Kurtz closed with a challenge: “I hope to come back in ten years, still with red hair, and see CISOs on 50% of boards, just like CFOs. The boardroom’s not waiting for permission. The only question is: will it be you?”
“AI isn’t magic—It’s math”
Diana Kelley, CTO of Protect AI, drew one of the most significant early crowds at RSAC 2025 with a blunt message: “AI isn’t magic—it’s math. And just as we secure software, we must rigorously secure the AI lifecycle.” Her keynote provided a sound background that sliced through gen AI hype, spotlighting the real risks to AI models that every organization needs to defend against before beginning any work on their models. Kelly provided in-depth insights into model poisoning, prompt injections and hallucinations, calling for a full-stack approach to AI security.
She introduced the OWASP Top 10 for gen AI, emphasizing the need to secure AI from day zero, partner with CISOs early, threat-model aggressively and treat prompts, outputs and agent chains as privileged attack surfaces.
Palo Alto Networks announced its intent to acquire Protect AI the same day as Kelley’s presentation, another factor driving so many conversations about her keynote.
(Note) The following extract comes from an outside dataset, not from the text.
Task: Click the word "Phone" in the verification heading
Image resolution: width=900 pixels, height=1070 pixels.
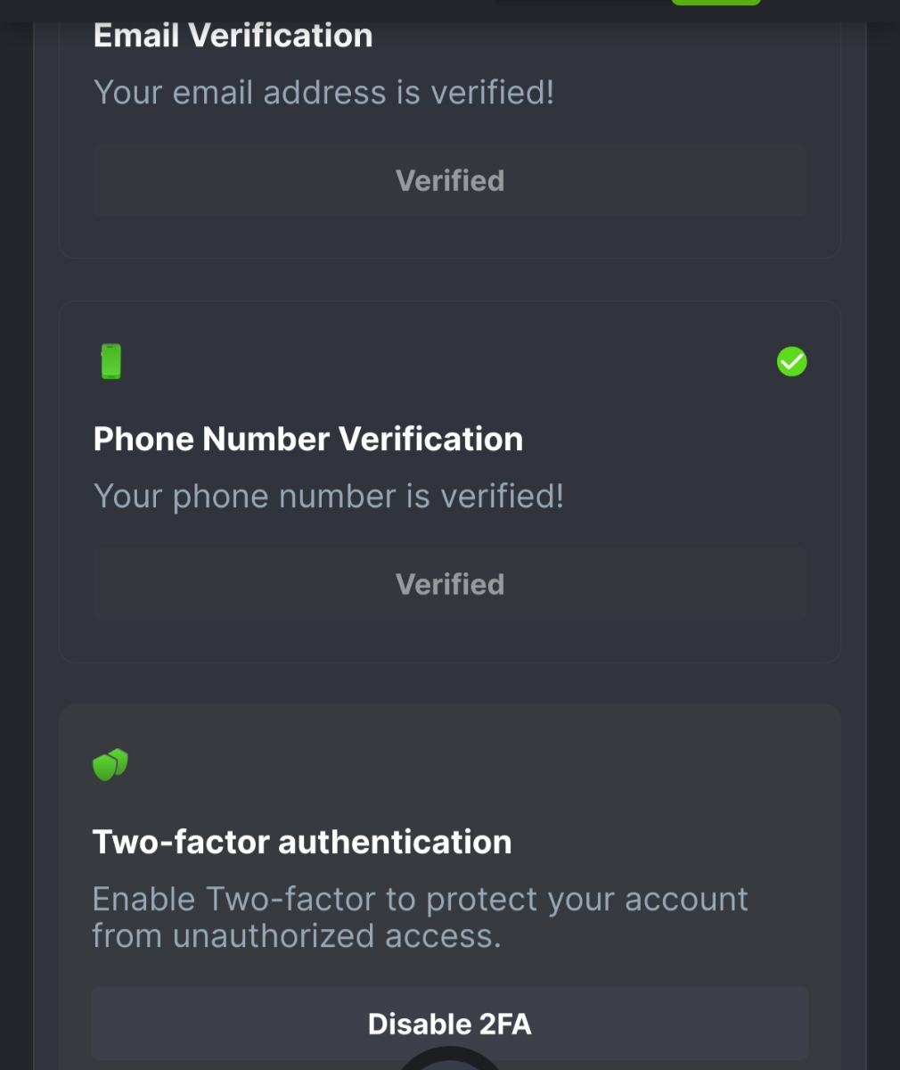Action: pos(143,440)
RSAC 2025 shows why it’s time for agentic AI to deliver results
RSAC 2025 made one thing clear: AI agents are entering security workflows, but boards want proof they work. For CISOs under pressure to justify spending and reduce risk, the focus is shifting from innovation hype to operational impact. The real wins, including 40% lower dwell time and phishing resilience reaching 70%, came from platform consolidation and automating alert triage, which are all proven technologies and techniques. Agentic AI’s moment of truth is here, especially for vendors just entering the market.